Abstract

The effect of the chemical insecticide, fenitrothion, and a mycoinsecticide based on Metarhizium anisopliae var. acridum on the activity of non-target epigeal arthropod scavengers was investigated in areas of open savannah in southeast Niger Republic, West Africa. Both insecticides were applied as full cover sprays to unreplicated 800 ha plots to assess their season-long control of Sahelian grasshoppers. Compared with control plots, fenitrothion caused an immediate but temporary reduction in grasshopper numbers, whereas M. anisopliae var. acridum provided delayed but prolonged control.
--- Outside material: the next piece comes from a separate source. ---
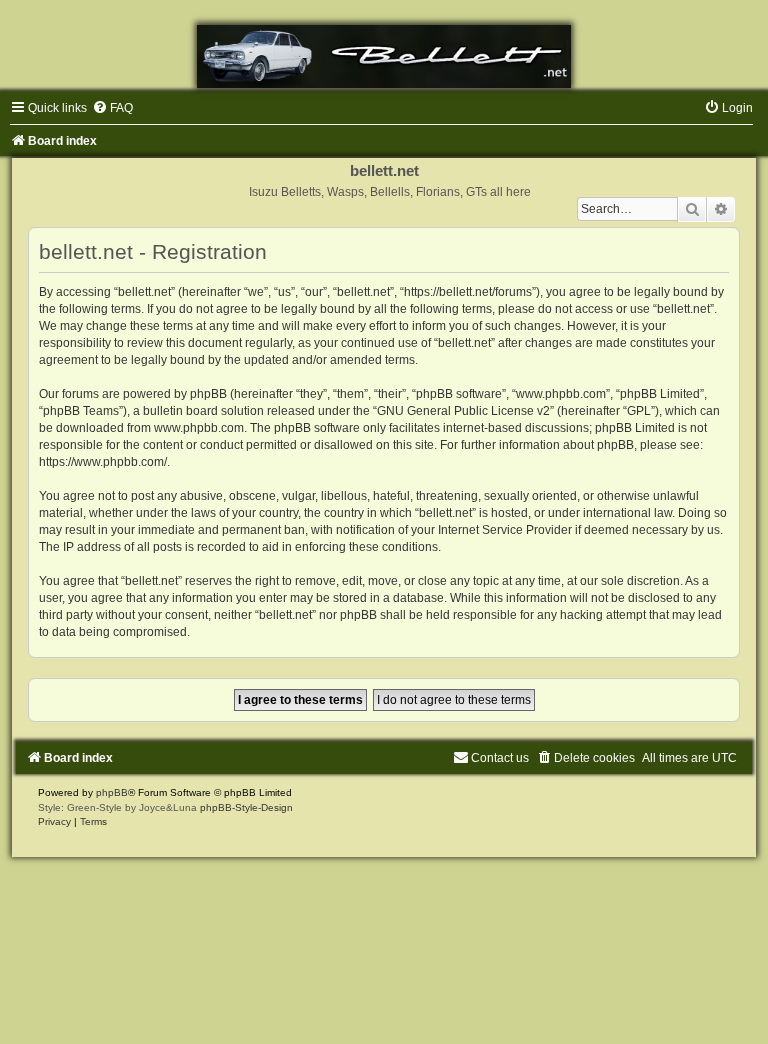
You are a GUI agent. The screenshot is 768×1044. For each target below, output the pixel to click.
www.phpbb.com (199, 428)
Scavenging rates of pyrethroid-killed grasshoppers placed along transects in unsprayed plots and those treated with fenitrothion and M. anisopliae var. acridum at various intervals after spraying were assessed. In the fenitrothion plot, an immediate reduction in scavenging activity occurred that was still apparent after 40 days at the plot center, although recovery at the plot edges was more rapid. By contrast scavenging rates remained high over equivalent areas in the M. anisopliae var. acridum and two untreated plots. Concurrent to the scavenging study, counts of grasshopper cadavers resulting from the spray treatments were conducted. These counts revealed that the density of grasshopper cadavers remained low throughout the M. anisopliae var. acridum plot and explained 20% in the fenitrothion plot. This shortfall in grasshopper cadavers resulting from the spray treatment in the M. anisopliae var. acridum plot was unexpected because in a monitoring study, fungus-killed (unlike pyrethroid-killed) grasshoppers were unattractive to scavengers and readily persisted in this plot, and thus should have become apparent. Given we did not observe significant grasshopper dispersal, the scarcity of cadavers generated in the M. anisopliae var. acridum plot, together with unquantified visual observations, suggests that predation of infected but living grasshoppers was high. Our data provide circumstantial evidence that the different effects of chemical and biological grasshopper control on grasshopper natural enemies may influence the efficacy of large-scale treatments.